Your Systems Don't Talk. That's a Full-Time Job.
Enterprise Integration

Manual Data Entry Is Costing You Headcount

Your CRM, billing, and ERP don't share data, so someone spends their week retyping it between systems. That's a full-time job most budgets never see.

Somewhere in your company, someone spends most of their week copying numbers from one system into another. A deal in the CRM. A charge in billing. A claim status updated by hand in three places.

Sales closes a deal in Salesforce. Finance re-enters it in the billing system. Operations checks both against the ERP before anything ships. Each handoff adds a delay. Each retype adds a chance to get it wrong.

Add up those hours across a year, and the number gets hard to ignore. You're not looking at a minor inconvenience. You're looking at a salary. It just never shows up as its own line item — it's spread across a dozen people instead.

Manual data entry hides inside everyone's job

A mid-size company can lose 20 to 30 hours a week to manual data entry. That work moves between CRM, billing, and ERP systems. That's close to three-quarters of a full-time role. It's spent on work that would never appear on anyone's job description.

The cost never shows up on one invoice. It's spread across sales coordinators, billing clerks, and ops analysts — an hour here, an hour there. No one owns that time, so no one ever gets it back.

  • A closed deal in Salesforce gets retyped into the billing system by hand
  • Support sees one version of an account, finance sees another
  • Month-end close takes days because the numbers from each system don't match
  • New hires spend their first weeks learning which spreadsheet is the real one
Operations analyst facing multiple floating app windows with duplicated data and alerts
Keeping two systems in sync often becomes one person's quiet, full-time task.
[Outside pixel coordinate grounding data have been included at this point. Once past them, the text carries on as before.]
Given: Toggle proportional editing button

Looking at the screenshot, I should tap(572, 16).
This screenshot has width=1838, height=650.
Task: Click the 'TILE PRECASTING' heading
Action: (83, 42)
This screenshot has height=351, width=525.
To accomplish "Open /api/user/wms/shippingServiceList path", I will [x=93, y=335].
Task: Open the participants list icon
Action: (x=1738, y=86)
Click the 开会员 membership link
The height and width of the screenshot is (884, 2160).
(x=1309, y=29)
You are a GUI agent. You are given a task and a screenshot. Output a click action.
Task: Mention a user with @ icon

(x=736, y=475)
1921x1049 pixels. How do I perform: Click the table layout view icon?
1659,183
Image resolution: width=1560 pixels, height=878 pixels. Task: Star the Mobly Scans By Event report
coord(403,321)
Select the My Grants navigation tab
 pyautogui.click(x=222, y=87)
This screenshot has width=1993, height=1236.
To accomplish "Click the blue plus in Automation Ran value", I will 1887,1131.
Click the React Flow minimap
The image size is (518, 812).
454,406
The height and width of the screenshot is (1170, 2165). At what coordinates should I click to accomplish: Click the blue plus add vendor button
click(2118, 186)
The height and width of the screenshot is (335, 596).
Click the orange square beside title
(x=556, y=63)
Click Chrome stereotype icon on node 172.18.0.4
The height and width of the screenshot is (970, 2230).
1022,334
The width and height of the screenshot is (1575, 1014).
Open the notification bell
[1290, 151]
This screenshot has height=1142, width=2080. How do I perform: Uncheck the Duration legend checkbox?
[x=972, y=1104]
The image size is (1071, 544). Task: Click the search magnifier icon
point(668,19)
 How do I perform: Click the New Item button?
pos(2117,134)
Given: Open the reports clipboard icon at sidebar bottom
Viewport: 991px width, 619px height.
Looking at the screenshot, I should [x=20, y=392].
Every new tool adds another translator

Every time you add a tool, you add a translator. A new CRM plugin here, a reporting tool there — each one speaks its own language. Someone in the middle still has to translate.

Middleware like Boomi can fix this, but only if it connects the systems that matter most. A platform with ten integrations and one missing link still needs a human in between.

Connected systems give that job back

When systems share data on their own, the full-time job disappears. No one gets let go. The work that filled their week simply stops existing.

A deal closed in the CRM updates billing and the ERP in real time. Claims move from intake to processing without a single retype. The person who did that data entry now does work that actually needs a person.

Before diagram showing CRM feeding Manual Handoff before ERP and Billing records
Before: manual reconciliation
After diagram showing CRM connected to ERP and Billing through an Integration Hub
After: connected systems

Closing view

Disconnected systems don't show up as a line item on a budget. They show up as a person, quietly doing work that software should handle.

Integration isn't a tech upgrade for its own sake. It's how you get that person's time back — and let the data move on its own.